We have two properties in AKS autoscaling

  1. Cluster Autoscaler

  2. Horizontal Pod Autoscaler

Cluster Autoscaler

If pod demand changes, he Kubernetes cluster Autoscaler adjusts the number of nodes based on the requested compute resources in the node pool.

#create a resource group
az group create --name myResourceGroup --location eastus

# create a AKS cluster with autoscaler enabled
az aks create \
  --resource-group myResourceGroup \
  --name myAKSCluster \
  --node-count 1 \ # 3 is recomended for production grade cluster
  --vm-set-type VirtualMachineScaleSets \
  --load-balancer-sku standard \
  --enable-cluster-autoscaler \ #here we are enabling cluster Autoscaler
  --min-count 1 \
  --max-count 3

# updating a existing cluster with cluster Autoscaler enabled
az aks update \
  --resource-group myResourceGroup \
  --name myAKSCluster \
  --enable-cluster-autoscaler \
  --min-count 1 \
  --max-count 3

in portal, go to your aks-cluster > settings > Node pools > select Autoscale

Notes:

  1. By default, the cluster Autoscaler checks the Metrics API server every 10 seconds for any required changes in node count.

  2. The cluster Autoscaler works with Kubernetes RBAC-enabled AKS clusters that run Kubernetes 1.10.x or higher.
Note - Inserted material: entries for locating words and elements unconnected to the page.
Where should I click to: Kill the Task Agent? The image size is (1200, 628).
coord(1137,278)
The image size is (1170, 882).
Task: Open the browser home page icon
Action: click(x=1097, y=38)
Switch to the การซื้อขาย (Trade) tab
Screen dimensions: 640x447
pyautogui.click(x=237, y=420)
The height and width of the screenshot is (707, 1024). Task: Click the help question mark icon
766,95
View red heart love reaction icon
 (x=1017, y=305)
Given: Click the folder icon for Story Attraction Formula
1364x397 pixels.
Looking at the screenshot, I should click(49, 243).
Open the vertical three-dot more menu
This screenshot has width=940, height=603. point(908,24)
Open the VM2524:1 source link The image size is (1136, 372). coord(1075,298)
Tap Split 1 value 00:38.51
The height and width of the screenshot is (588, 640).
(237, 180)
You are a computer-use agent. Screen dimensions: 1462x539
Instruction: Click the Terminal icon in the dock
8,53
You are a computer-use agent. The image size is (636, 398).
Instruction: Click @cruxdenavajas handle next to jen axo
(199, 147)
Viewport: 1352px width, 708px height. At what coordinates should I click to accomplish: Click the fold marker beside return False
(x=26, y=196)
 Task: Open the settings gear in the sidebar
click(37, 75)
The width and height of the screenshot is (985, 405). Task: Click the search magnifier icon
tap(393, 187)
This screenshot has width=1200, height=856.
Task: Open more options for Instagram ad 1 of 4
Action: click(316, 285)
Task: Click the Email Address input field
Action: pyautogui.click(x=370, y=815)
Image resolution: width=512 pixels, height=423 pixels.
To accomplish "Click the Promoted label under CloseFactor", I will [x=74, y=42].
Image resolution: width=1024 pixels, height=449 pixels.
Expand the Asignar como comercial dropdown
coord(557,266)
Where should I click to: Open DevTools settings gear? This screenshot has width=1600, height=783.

  3. cluster Autoscaler is typically used alongside the horizontal pod autoscaler. When combined, the horizontal pod autoscaler increases or decreases the number of pods based on application demand, and the cluster autoscaler adjusts the number of nodes to run more pods.

Horizontal Pod Autoscaler

We can set a target CPU utilization % and HPA scales in or out as per to meet the requirement.

HPA need Kubernetes metrics server to verify the CPU metrics of a pod.

1) HPA checks data from metrics server in every 15 seconds

2) HPA Calculating the replicas

3) HPA asks to scale the Application replicas in or out

HPA requirements:

metrics data
CPU %
min replicas
max replicas

kubectl autoscale deployment mydeployment --cpu-percentage --min=2 --max=10

HPA manifest

apiVersion: autoscaling/v1
kind: HorizontalPodAutoscaler
metadata:
  name: store-front-hpa
spec:
  maxReplicas: 10 # define max replica count
  minReplicas: 3  # define min replica count
  scaleTargetRef:
    apiVersion: apps/v1
    kind: Deployment
    name: store-front # this should be your deployment name
    metrics: 50 # target CPU utilization

##############################################################
kubectl describe hpa/store-front-hpa

Notes:

By default, the HPA checks the Metrics API in every 15 seconds for any required changes in replica count, and the Metrics API retrieves data from the Kubelet every 60 seconds.